━━ Information ━━
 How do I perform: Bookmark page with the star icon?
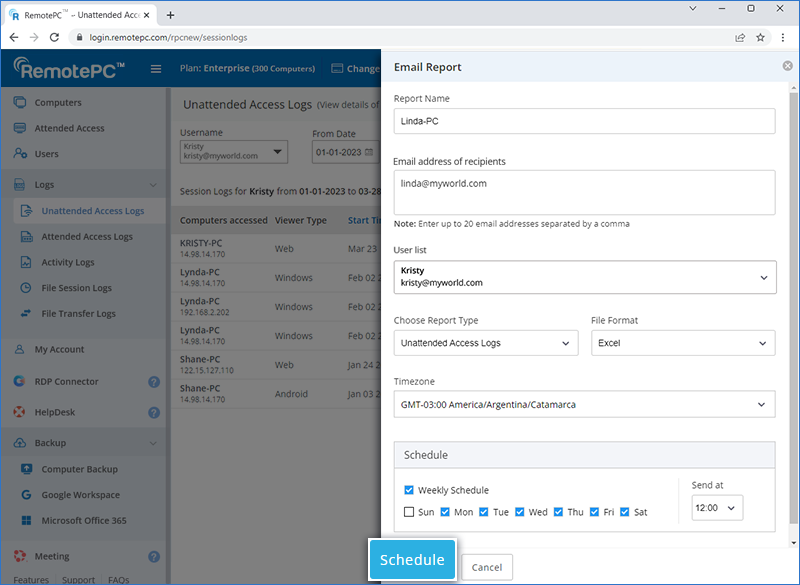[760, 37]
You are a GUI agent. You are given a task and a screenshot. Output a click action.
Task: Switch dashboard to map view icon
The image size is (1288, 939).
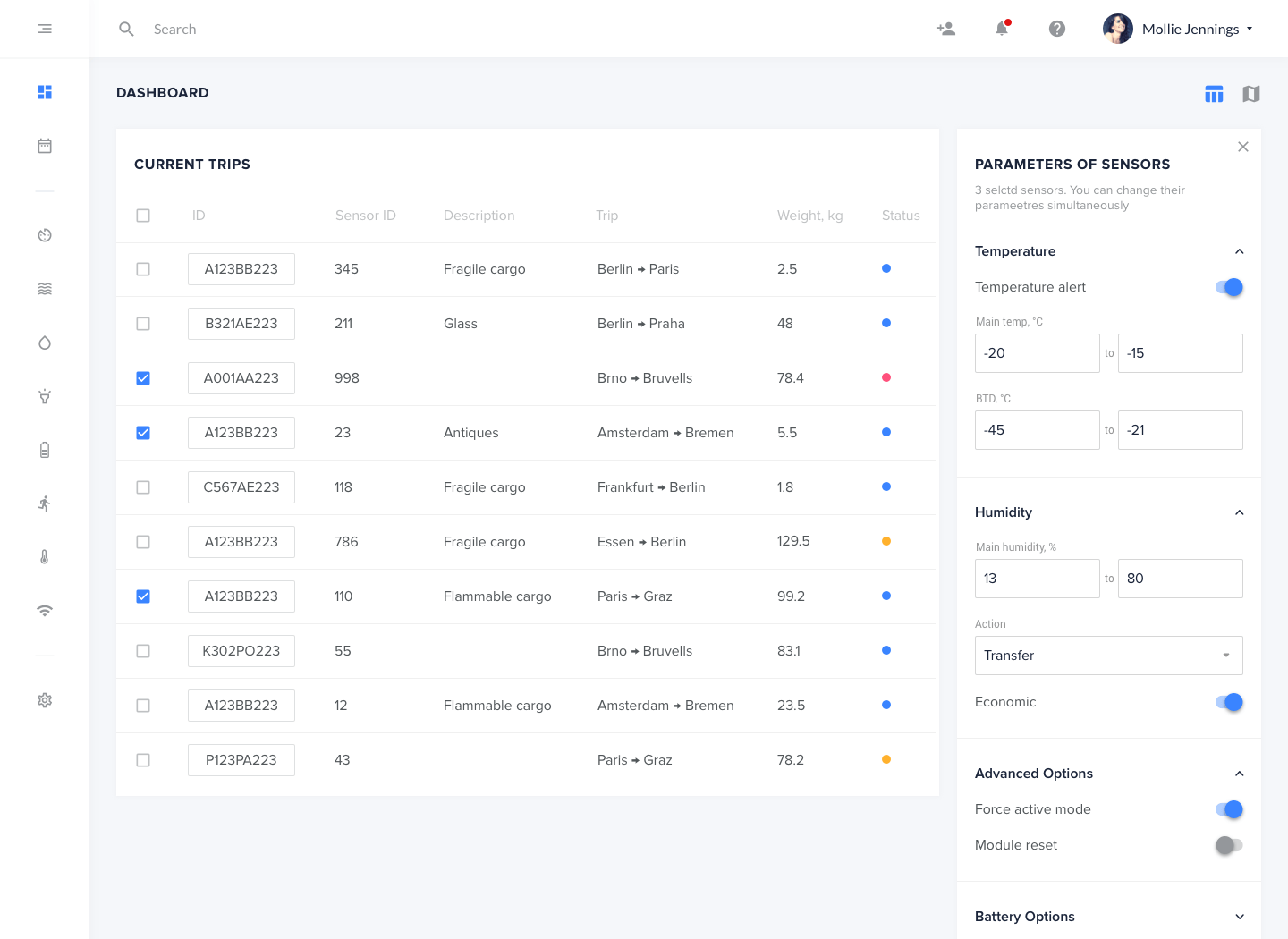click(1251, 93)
━━━
▶ Description of the task: All lines between the one that contains "You are a GUI" and the end of the records above, both included, are to be returned exactly as they stand, except for pictures, which are omitted.

▶ Reply:
You are a GUI agent. You are given a task and a screenshot. Output a click action.
Task: Switch dashboard to map view icon
The image size is (1288, 939).
click(1251, 93)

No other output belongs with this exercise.